#### Records for processing
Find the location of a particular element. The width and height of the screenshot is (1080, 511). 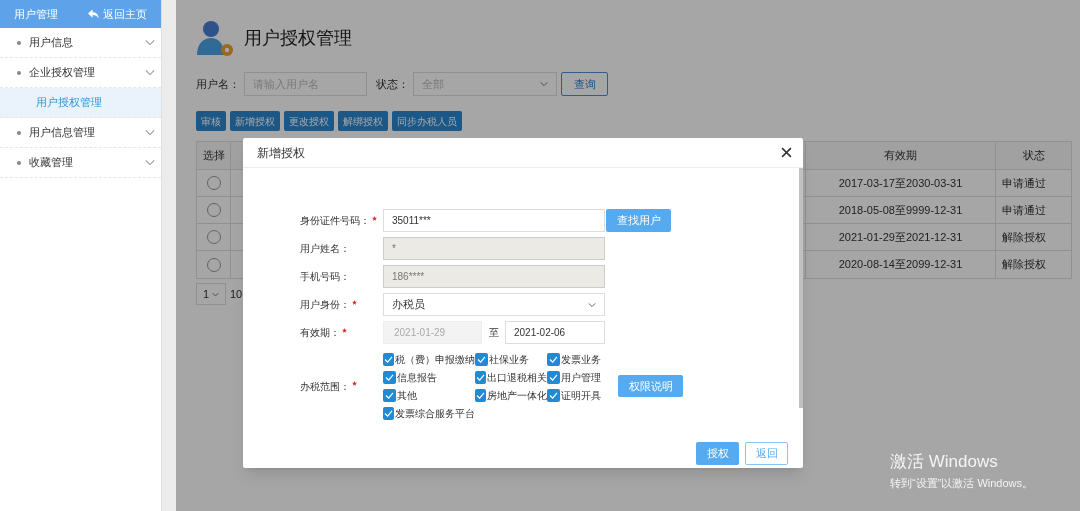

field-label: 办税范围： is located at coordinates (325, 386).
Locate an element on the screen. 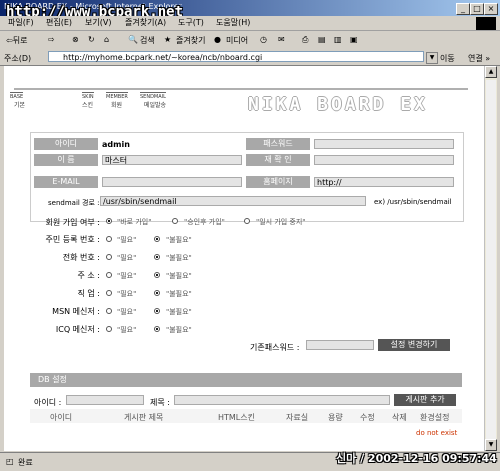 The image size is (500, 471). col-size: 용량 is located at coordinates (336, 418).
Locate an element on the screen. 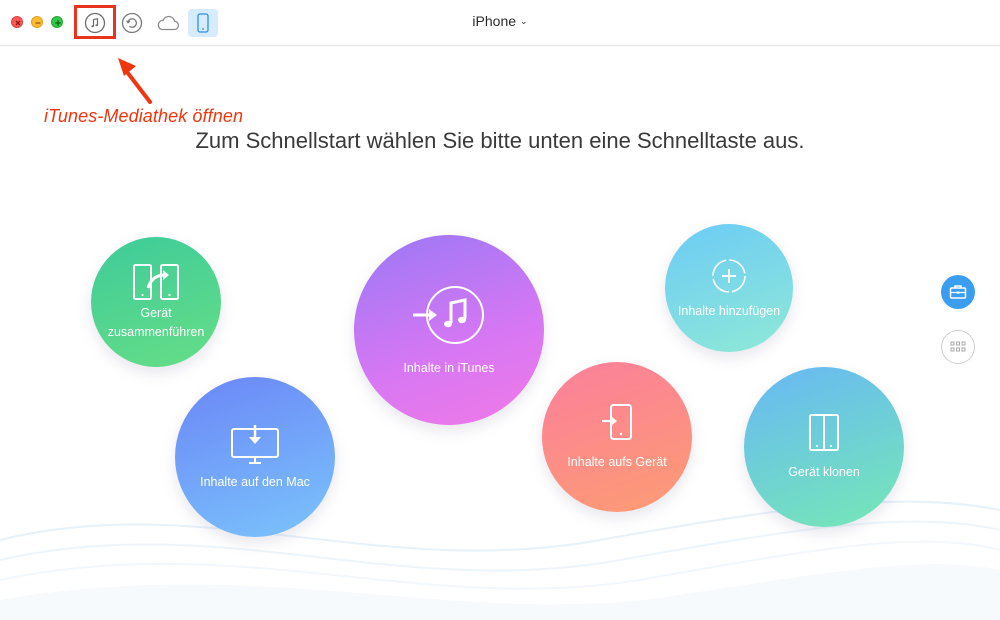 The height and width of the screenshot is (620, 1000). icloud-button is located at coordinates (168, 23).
...
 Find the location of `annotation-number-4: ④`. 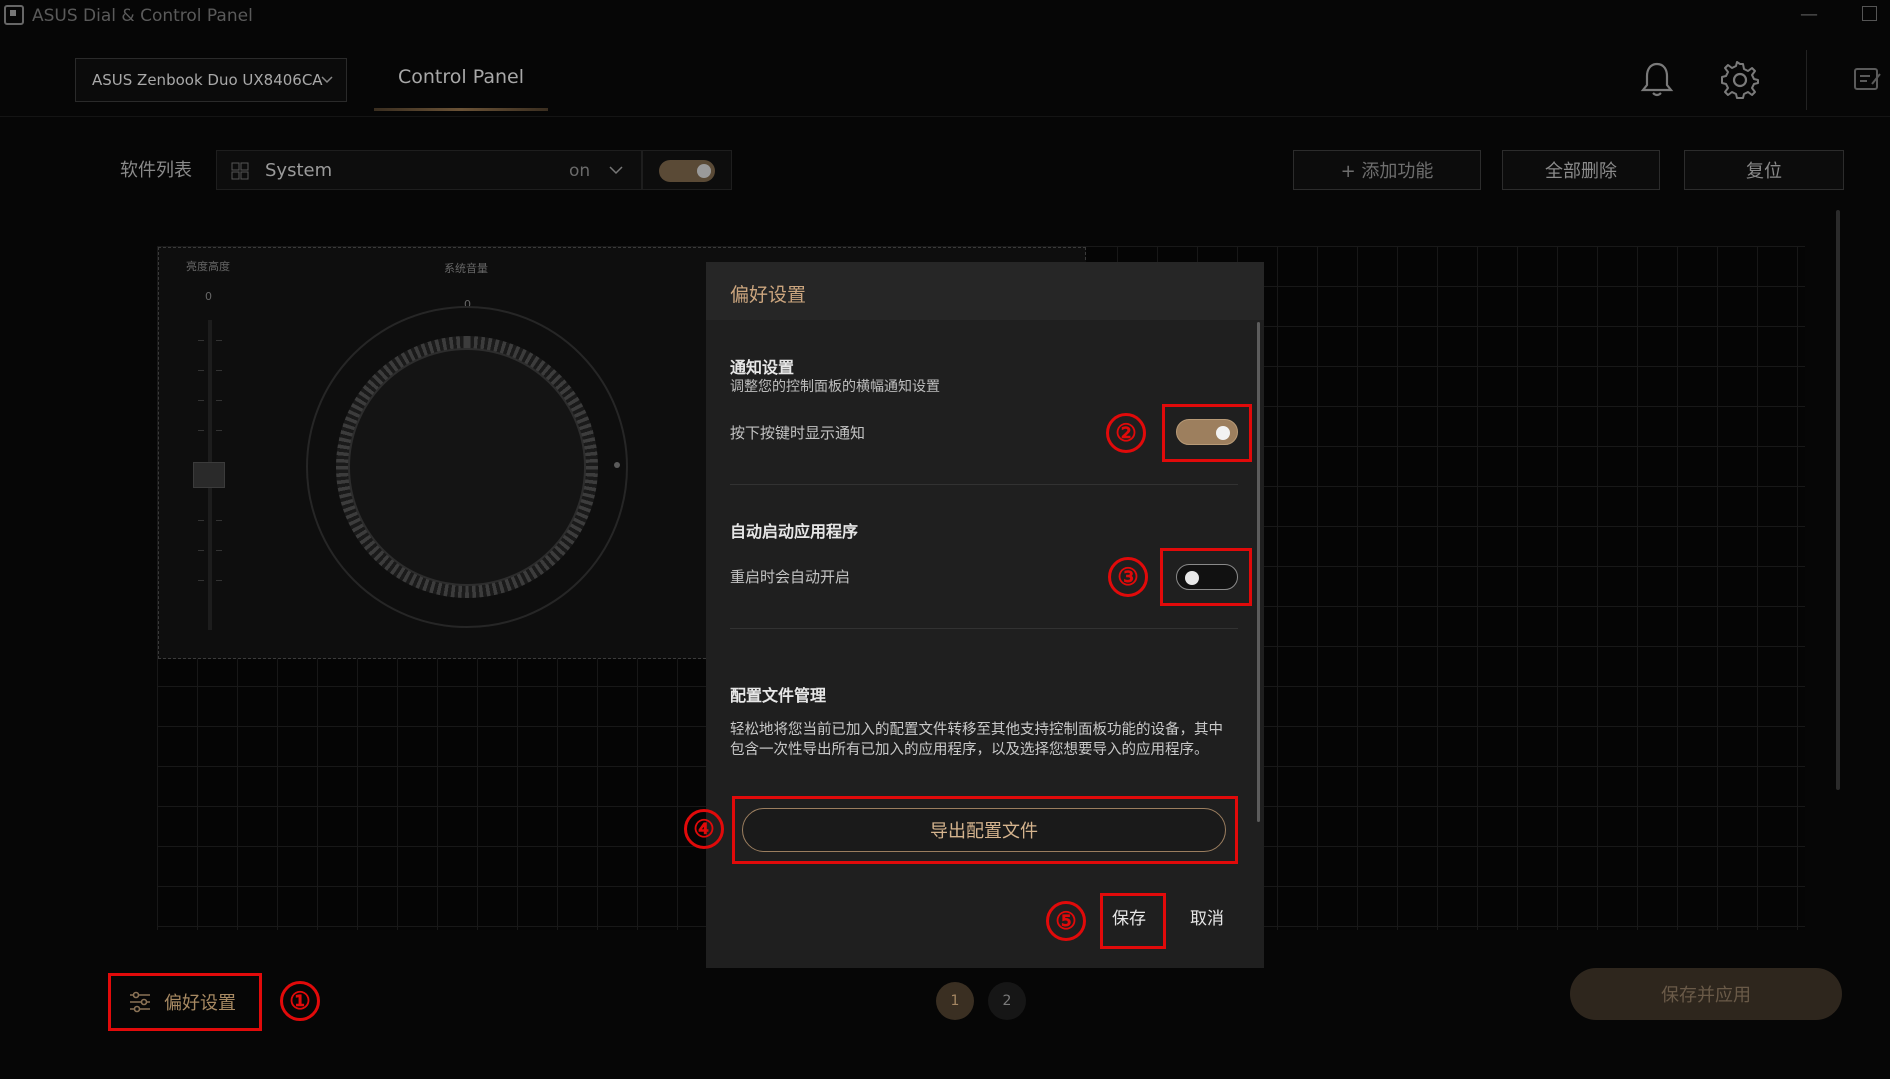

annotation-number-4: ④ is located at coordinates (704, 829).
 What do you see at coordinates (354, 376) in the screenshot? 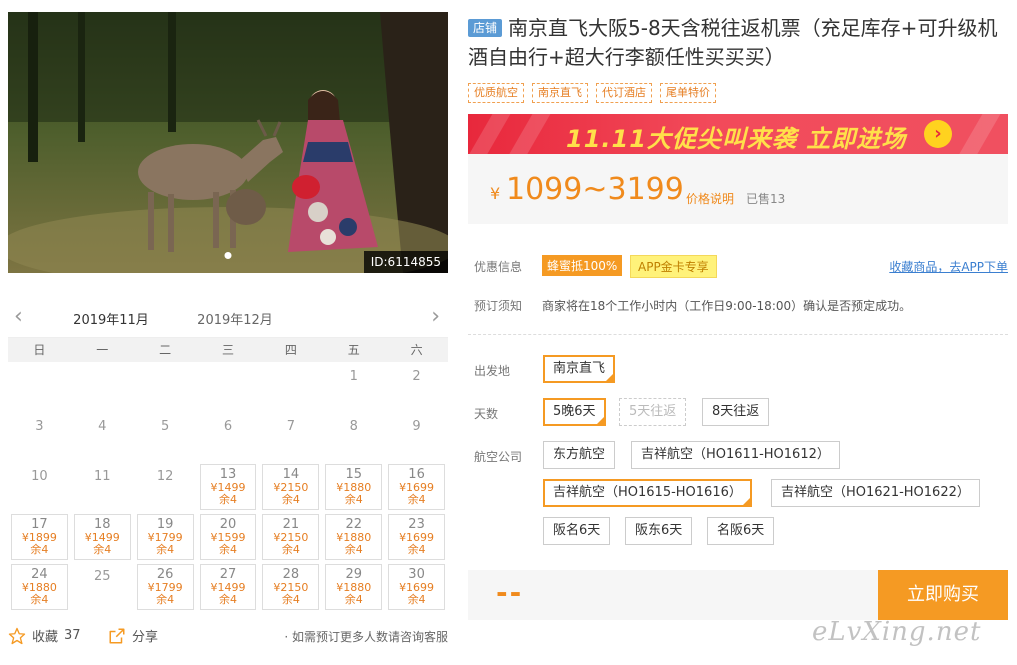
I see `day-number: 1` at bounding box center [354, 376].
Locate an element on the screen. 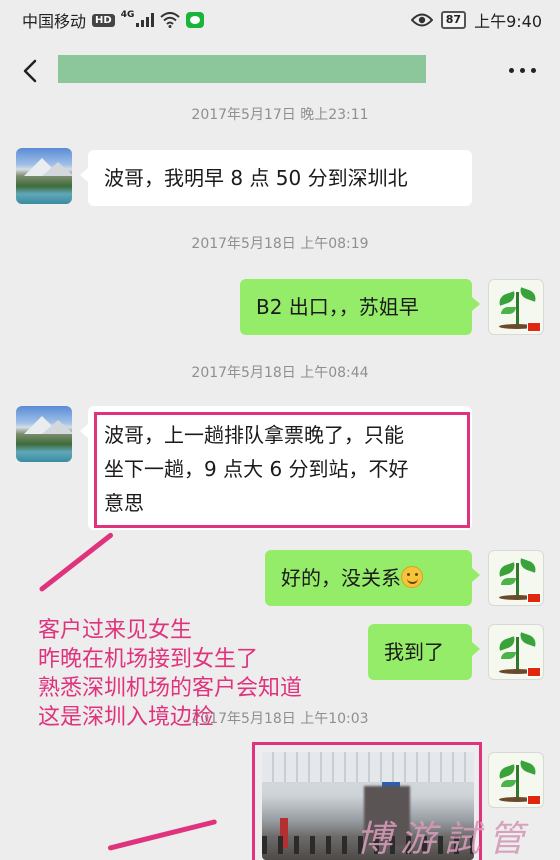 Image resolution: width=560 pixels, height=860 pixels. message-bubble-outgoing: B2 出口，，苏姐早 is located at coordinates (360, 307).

#### Problem
Copy out the material from the line with "Find the location of a" up to and including the line with "field-label: 办税范围： is", leaving out the pictures.

#### Exercise output
Find the location of a particular element. The width and height of the screenshot is (1080, 511). 

field-label: 办税范围： is located at coordinates (325, 386).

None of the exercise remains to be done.